Polens neuer Präsident will EU-Green-Deal per Referendum stoppen
Wenn einzelne EU-Mitgliedstaaten zentrale Klimaschutzmaßnahmen über Referenden infrage stellen, gefährdet das den gemeinsamen Rahmen, der Investitionssicherheit für die Energiewende in ganz Europa schafft. Für eine offene Gesellschaft ist entscheidend, dass demokratische Instrumente wie Volksbefragungen nicht dazu genutzt werden, wissenschaftlich belegten Klimaschutz zu untergraben. Zugleich verdeutlicht der Vorstoß, wie wichtig es ist, Energiewende-Politik sozial gerecht zu gestalten, damit sie keine Angriffsfläche für populistische Narrative bietet.

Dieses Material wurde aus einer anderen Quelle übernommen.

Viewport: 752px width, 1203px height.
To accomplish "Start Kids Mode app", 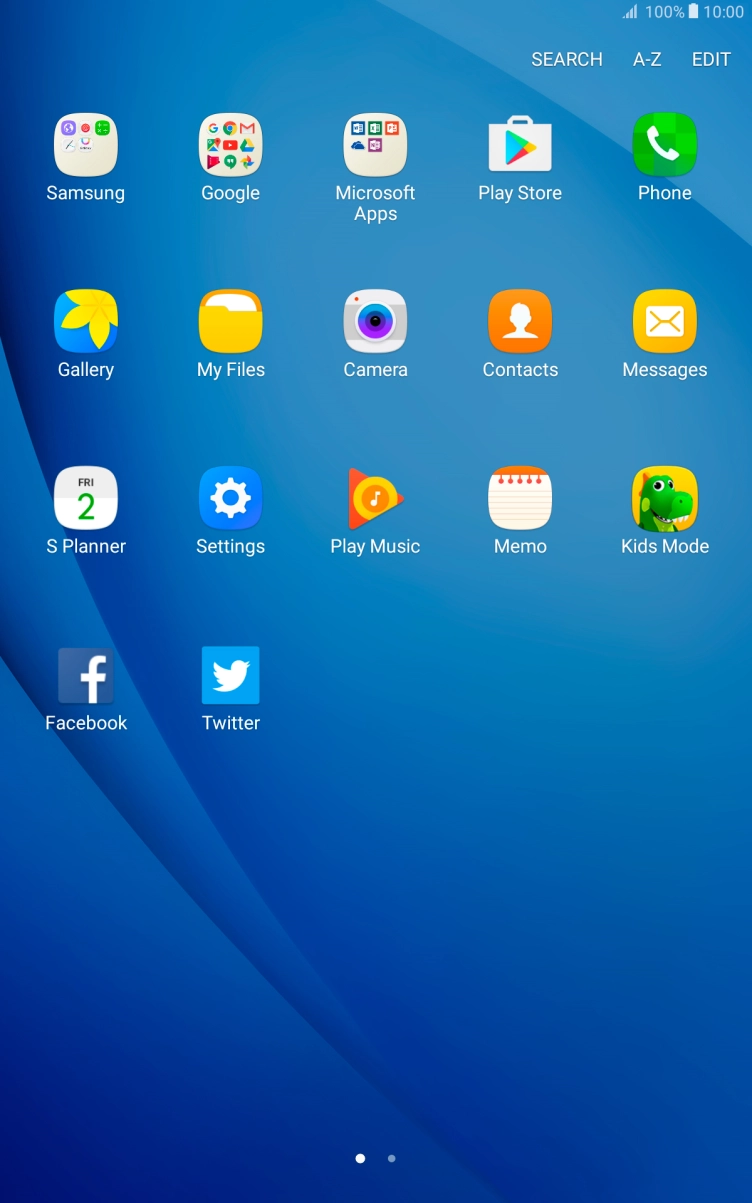I will tap(664, 499).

Für die Energiewende in Mecklenburg-Vorpommern bedeutet eine geschwächte EU-Klimapolitik konkret: weniger Planungssicherheit für kommunale Solar- und Windprojekte sowie mögliche Einschnitte bei EU-Fördermitteln. Bürgerenergiegenossenschaften in MV sind auf stabile europäische Rahmenbedingungen angewiesen, um langfristig in erneuerbare Energien zu investieren. Statt den Green Deal zu kippen, wäre ein sozialer Ausgleich beim CO2-Preis – etwa über Klimageld-Modelle – der konstruktivere Weg, Energiearmut zu bekämpfen und die Akzeptanz der Energiewende zu stärken.